Text excerpt >>
אלי אלי למה עזבתני
September 14, 2015 8:48 PM   Subscribe

How Aramaic gained - and lost - its status as the language of Middle East statecraft.
posted by Chrysostom (16 comments total) 12 users marked this as a favorite
 
The Aramaeans themselves were in Babylon only temporarily: In 911 B.C.E., the Assyrians, who spoke a language called Akkadian, ousted them.

Wasn't Akkadian also the preceding Semitic lingua franca? I was watching something earlier today that mentioned the Hittite Empire and their contemporary Egyptian state conducting diplomatic communication with each other in Akkadian.
posted by XMLicious at 10:37 PM on September 14, 2015


John McWhorter! Great writer, great linguist, and great guy.

The title is probably the most famous Aramaic saying in the West -- it's not Hebrew, despite being spelled in that alphabet. Nice choice.
posted by Harvey Kilobit at 11:37 PM on September 14, 2015 [1 favorite]


The title is probably the most famous Aramaic saying in the West

Amen.
posted by Devonian at 3:11 AM on September 15, 2015


it's not Hebrew, despite being spelled in that alphabet.

Hebrew and Aramaic have the same alphabet, but it would possibly be more correct to call this script Aramaic rather than Hebrew: tradition (supported by archaeological evidence) says that the Jews exiled to Babylon brought this "Assyrian" script with them on their return; it became the standard form, but the older Paleo-Hebrew form of script was preserved and used in some odd places - e.g., to mark Divine names in some of the Qumran documents, and on the coins issued by Bar Kochba.

Amen

It's the same word in Hebrew and Aramaic, incidentally. But is it an Aramaic word because it's a liturgical word taken from Hebrew scriptures, or because of parallel development? I suspect the former, but I have no idea.
posted by Joe in Australia at 3:39 AM on September 15, 2015 [1 favorite]


Rene Guenon had a take which I have not seen much of elsewhere. His argument is long but in brief (if that is even possible) it is that Christianity began as an initiatory esoteric order and was adapted for a state exoteric religion when the Roman religion collapsed into a complete farce; one of his arguments is that we have no written record of Jesus' sayings in Aramaic (save for the four words in the post title) even though it should have been trivial to write one.
posted by bukvich at 6:39 AM on September 15, 2015


I don't know whether amen is 'truly' or 'originally' Aramaic rather than Hebrew, or whether both evolved from a common ancestor. Just something I was told a long time ago by a priest. Which is, I guess, apt.
posted by Devonian at 7:21 AM on September 15, 2015


Russian, so complicated he wonders if it is an elaborate hoax-a good laugh.

Mandarin is the most commonly spoken language on Earth today. Unless the influence of China, or the Chinese economy, collapses catastrophically, I don't see why it won't continue as the largest language. With the ending of the one-child clause won't it grow, radically, in use?

It interesting how we aquire and shed language, entire ways of thought vanish. Glatu barrada nicto.
posted by Oyéah at 8:39 AM on September 15, 2015


אלי אלי למה עזבתני

Actually, this is Hebrew; what Jesus said was rather (something like) אלהי אלהי למא שבקתני, which is the Aramaic version of this verse from Psalm 22.
posted by hoist with his own pet aardvark at 11:44 AM on September 15, 2015 [1 favorite]


Ah, sorry if I messed that up.

Parts of the exercise >>
A: Return the listing word for word, from its first line through the line that contains "Action: (x=598, y=76)".
B: Write the next part of the discussion thread about Aramaic, picking up after its last line.

Records provided >>
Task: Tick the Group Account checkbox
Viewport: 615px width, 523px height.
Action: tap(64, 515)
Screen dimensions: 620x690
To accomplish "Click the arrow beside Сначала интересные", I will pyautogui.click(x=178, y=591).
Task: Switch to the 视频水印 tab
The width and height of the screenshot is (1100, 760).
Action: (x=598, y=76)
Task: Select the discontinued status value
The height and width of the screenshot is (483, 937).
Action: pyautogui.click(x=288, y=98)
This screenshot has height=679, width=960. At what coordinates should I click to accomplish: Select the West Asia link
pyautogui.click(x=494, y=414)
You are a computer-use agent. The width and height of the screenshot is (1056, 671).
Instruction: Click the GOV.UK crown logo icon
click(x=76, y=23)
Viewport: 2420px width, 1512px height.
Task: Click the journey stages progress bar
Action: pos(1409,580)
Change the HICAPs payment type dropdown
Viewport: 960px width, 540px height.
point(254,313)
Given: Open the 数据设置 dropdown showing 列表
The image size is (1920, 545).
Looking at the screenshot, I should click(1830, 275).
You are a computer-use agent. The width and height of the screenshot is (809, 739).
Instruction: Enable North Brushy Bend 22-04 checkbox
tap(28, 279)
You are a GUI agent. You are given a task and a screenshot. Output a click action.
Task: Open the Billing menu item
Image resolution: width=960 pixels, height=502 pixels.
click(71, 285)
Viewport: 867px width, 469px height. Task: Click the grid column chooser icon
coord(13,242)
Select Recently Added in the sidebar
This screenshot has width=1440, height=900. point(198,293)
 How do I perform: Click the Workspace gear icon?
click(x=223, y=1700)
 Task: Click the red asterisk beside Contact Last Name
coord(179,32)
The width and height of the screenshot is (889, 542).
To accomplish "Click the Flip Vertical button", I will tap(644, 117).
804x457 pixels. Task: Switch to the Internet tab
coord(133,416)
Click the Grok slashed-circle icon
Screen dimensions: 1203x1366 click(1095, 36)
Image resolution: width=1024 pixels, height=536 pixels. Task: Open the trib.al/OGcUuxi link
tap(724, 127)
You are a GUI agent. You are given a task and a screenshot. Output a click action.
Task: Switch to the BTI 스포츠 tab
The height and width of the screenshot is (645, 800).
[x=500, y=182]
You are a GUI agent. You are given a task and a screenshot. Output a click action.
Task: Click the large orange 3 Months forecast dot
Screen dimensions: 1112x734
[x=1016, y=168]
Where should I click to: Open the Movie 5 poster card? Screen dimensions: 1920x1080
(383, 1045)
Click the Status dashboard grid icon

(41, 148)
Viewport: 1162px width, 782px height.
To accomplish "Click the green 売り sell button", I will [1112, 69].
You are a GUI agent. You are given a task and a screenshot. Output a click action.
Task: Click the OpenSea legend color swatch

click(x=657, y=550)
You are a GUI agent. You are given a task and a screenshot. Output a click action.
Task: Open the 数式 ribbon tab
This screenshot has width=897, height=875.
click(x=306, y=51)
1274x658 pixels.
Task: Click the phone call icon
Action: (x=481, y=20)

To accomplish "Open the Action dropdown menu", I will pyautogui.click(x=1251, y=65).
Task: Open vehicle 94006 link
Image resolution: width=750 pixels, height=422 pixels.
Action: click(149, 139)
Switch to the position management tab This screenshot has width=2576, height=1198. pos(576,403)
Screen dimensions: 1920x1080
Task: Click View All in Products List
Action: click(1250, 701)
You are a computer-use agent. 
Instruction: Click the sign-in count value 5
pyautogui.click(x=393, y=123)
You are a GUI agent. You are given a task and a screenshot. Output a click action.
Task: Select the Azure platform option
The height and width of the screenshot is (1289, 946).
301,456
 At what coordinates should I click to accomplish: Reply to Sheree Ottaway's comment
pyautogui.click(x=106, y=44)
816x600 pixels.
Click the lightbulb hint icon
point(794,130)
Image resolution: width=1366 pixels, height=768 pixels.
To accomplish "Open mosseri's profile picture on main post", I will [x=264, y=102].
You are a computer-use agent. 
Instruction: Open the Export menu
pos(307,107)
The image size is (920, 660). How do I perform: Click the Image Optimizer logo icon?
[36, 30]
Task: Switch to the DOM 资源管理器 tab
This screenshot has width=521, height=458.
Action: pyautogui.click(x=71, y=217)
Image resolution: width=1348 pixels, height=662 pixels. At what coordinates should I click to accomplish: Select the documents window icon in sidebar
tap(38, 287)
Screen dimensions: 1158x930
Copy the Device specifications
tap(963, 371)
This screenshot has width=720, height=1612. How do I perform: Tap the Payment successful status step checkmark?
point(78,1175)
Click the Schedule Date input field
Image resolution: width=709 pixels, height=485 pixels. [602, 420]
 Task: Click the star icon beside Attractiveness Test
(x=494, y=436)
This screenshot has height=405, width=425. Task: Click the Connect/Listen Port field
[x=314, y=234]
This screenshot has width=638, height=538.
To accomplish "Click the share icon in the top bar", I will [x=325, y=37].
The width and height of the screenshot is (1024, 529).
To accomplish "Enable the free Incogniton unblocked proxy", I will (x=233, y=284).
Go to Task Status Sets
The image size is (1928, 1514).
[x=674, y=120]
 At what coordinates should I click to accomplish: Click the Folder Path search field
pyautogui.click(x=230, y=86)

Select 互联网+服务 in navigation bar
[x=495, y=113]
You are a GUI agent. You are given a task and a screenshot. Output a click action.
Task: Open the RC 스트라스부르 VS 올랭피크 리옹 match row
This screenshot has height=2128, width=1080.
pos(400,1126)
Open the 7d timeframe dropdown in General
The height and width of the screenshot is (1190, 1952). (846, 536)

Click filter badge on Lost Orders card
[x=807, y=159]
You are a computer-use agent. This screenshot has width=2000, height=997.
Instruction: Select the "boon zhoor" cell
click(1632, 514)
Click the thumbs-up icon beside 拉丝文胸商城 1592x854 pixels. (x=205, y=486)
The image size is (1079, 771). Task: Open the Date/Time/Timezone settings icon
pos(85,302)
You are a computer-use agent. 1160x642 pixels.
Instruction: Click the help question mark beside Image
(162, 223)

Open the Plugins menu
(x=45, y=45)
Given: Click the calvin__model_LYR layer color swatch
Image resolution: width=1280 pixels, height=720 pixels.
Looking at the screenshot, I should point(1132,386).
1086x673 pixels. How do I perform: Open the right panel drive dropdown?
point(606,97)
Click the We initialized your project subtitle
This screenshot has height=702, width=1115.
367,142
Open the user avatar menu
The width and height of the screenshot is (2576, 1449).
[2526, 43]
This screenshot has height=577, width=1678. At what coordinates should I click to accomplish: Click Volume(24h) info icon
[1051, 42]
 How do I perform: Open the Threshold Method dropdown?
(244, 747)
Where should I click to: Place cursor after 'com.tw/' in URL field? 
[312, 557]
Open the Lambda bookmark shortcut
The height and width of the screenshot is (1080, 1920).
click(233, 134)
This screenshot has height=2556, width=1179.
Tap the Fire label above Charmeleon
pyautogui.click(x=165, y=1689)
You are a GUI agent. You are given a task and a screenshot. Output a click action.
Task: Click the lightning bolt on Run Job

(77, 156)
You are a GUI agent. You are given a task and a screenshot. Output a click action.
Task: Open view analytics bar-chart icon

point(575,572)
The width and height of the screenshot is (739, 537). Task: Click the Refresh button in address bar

Answers by task >>
A:
Task: Tick the Group Account checkbox
Viewport: 615px width, 523px height.
Action: tap(64, 515)
Screen dimensions: 620x690
To accomplish "Click the arrow beside Сначала интересные", I will pyautogui.click(x=178, y=591).
Task: Switch to the 视频水印 tab
The width and height of the screenshot is (1100, 760).
Action: (x=598, y=76)

B:
posted by Chrysostom at 12:23 PM on September 15, 2015


For anyone who likes reading about this sort of thing, check out the excellent Empires of the Word by Nicholas Ostler. languagehat pointed me to it a while back.
posted by pravit at 5:08 PM on September 15, 2015


Chinese is a language family, with vast differences between Cantonese, Mandarin, Uyghur etc, comparable to the differences between english and swedish today. Mandarin at most generous count has around 900,000,000 speakers but many varieties of mandarin are not mutually inteligible, making it less of a single language than spanish and portuguese are. With the extreme added difficulty of a non-alphabet writing system on top of the tonality, I think chinese is going to face more challenges in expanding against english as time passes, not less.
posted by sandswipe at 9:29 PM on September 15, 2015


Now that I think about it, it's strange that the word is transcribed "sabachthani", representing a Greek form "σαβαχθανί". The Aramaic form it presumably comes from is spelled with a qoph (K), not a kaph (a fricative like the one in loCH lomond).

Also, the Taw (Taf) should be a hard one, and not be represented by a theta. Weird.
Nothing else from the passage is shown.